==== QUOTED PASSAGE

For many citizens in Europe and North America who benefit from high living standards, modern medical care, mass education, and cheap, accessible technology, the idea that we ought to be grateful for living when we do is plausible enough. Huge questions arise, however, as soon as we attempt to take stock of present successes, and ask whether they amount to progress in any general sense. Knowledge in science and technology is expanding, but do we have the necessary political and social skills to manage it to our advantage? Humans have become larger and healthier thanks to science, but has their character and conduct improved over the course of history? Is there a clear link between improvements in economic well-being and particular forms of government, say, liberal democracy? And do we have any grounds for being optimistic about the future?
While these questions span disciplines, philosophy has a particularly important role to play in discussions of progress. The idea of progress – which we might usefully think of as change according to some normative criteria – has consistently engaged philosophers at least since the eighteenth century; some Enlightenment thinkers such as the Marquis de Condorcet (1743-1794) believed that progress in science could be replicated in the fields of ethics, politics and human relationships generally. More recently, philosophers have questioned the notion that progress can be all-embracing or irreversible, while exploring how we might retain it as a conceptual category. They have pointed out that progress in one field – technology, for example – is clearly distinct from that in morality, and that progress in some domains might go together with stagnation or regression in others. For example, industrialization and economic growth have reduced poverty world-wide, but caused unprecedented environmental destruction.
‘Where are we going?’ (Où allons nous?) is one of the questions that Paul Gaugin (1848-1903) wrote on a painting completed in 1897 in which he depicted various figures pondering the fundamental questions of human existence. Today that question has become increasingly urgent: our ideas about the future are bound up with our ability to control the weapons that scientific progress has made possible, to mitigate the burden that population and technology place on the environment, and to reduce global inequalities. Philosophy, I think, performs a crucial task by asking us to reflect on what exactly human well-being consists in, by questioning a simplistic faith in economic, political and moral progress, and by asking how we might recognize progress if it does indeed occur. In doing so it can shape political decisions concerned with change and improvement, and set the framework for one of the crucial questions of our time.

========
==== DATASET CONTENT

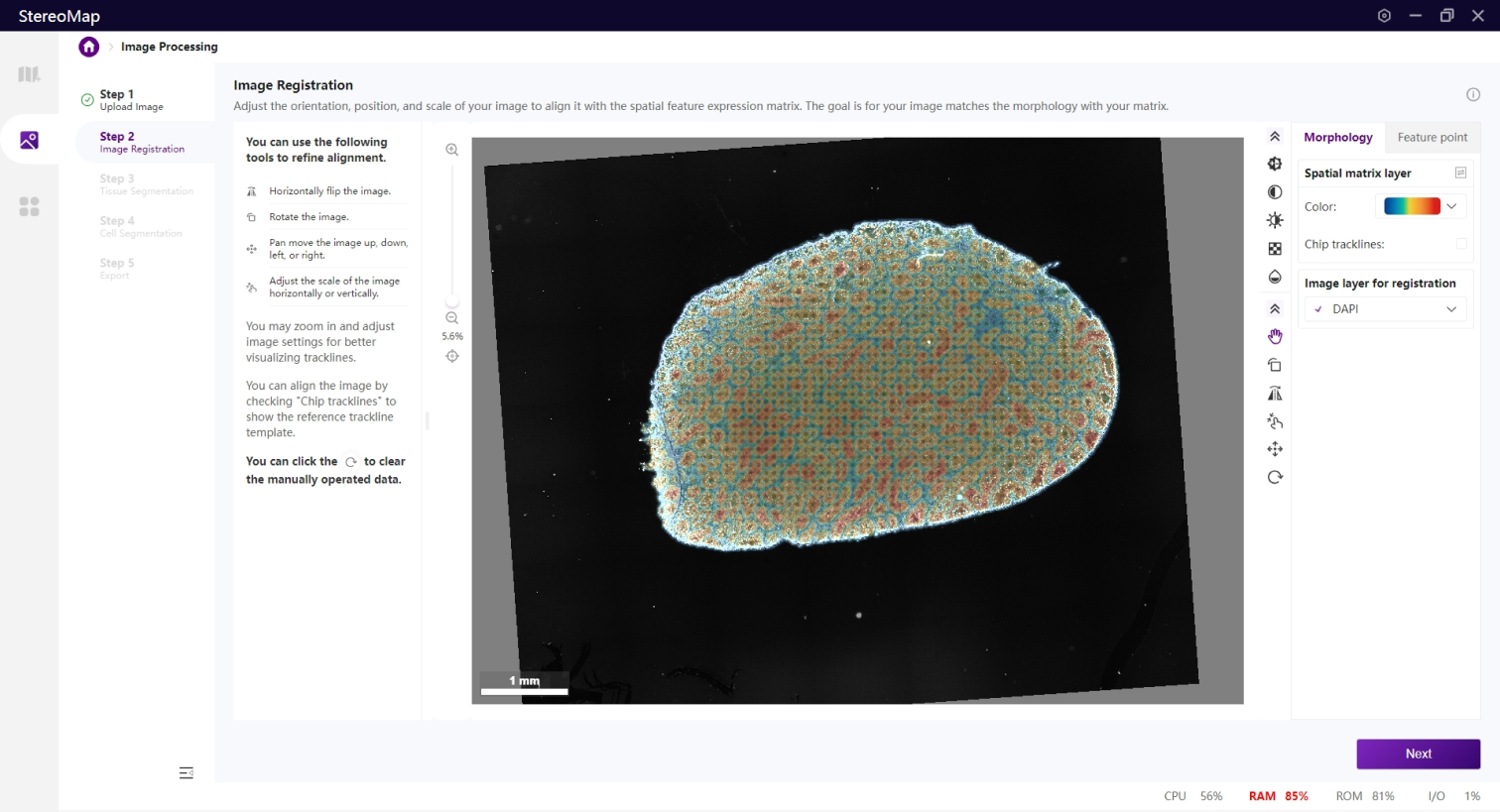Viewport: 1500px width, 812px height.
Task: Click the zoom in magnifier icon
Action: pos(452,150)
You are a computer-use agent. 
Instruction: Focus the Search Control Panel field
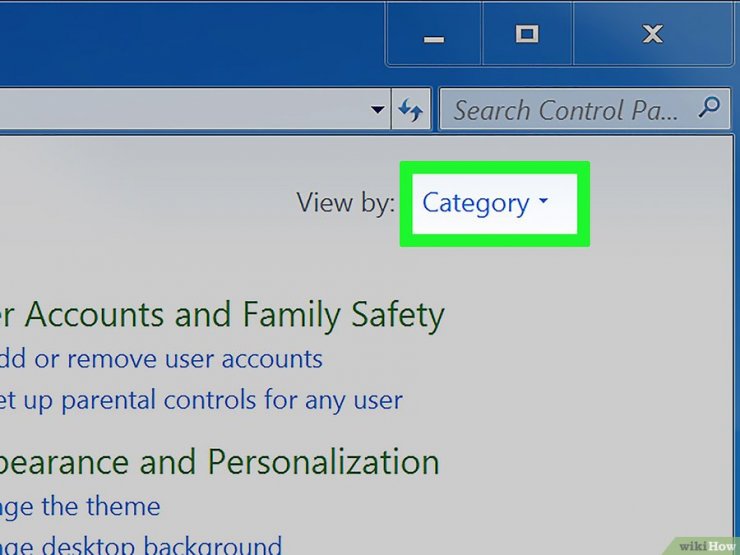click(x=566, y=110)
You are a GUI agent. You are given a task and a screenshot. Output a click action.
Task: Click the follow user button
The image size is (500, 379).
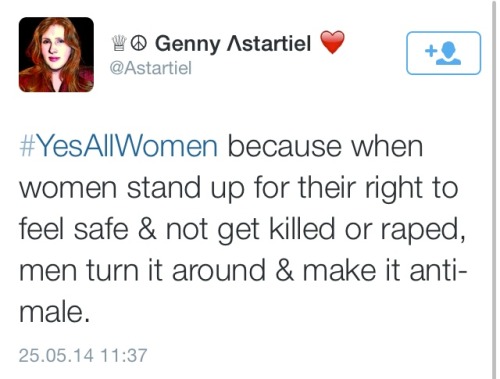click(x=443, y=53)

========
==== DATASET CONTENT

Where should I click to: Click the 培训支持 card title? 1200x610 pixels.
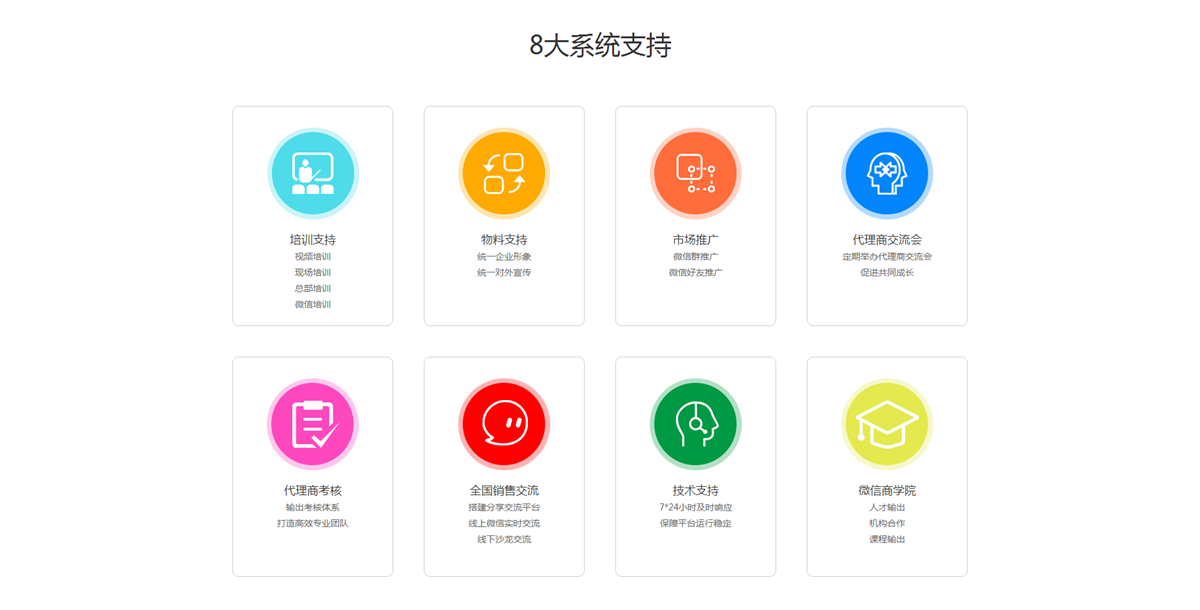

========
==== DATASET CONTENT

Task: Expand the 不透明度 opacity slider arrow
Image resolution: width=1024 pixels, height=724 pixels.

========

### YOUR ASSIGNMENT:
Reproduce the portion of the essay on progress above that lies between "For many citizens" and "about the future?", inclusive.

### OUTPUT BELOW:
For many citizens in Europe and North America who benefit from high living standards, modern medical care, mass education, and cheap, accessible technology, the idea that we ought to be grateful for living when we do is plausible enough. Huge questions arise, however, as soon as we attempt to take stock of present successes, and ask whether they amount to progress in any general sense. Knowledge in science and technology is expanding, but do we have the necessary political and social skills to manage it to our advantage? Humans have become larger and healthier thanks to science, but has their character and conduct improved over the course of history? Is there a clear link between improvements in economic well-being and particular forms of government, say, liberal democracy? And do we have any grounds for being optimistic about the future?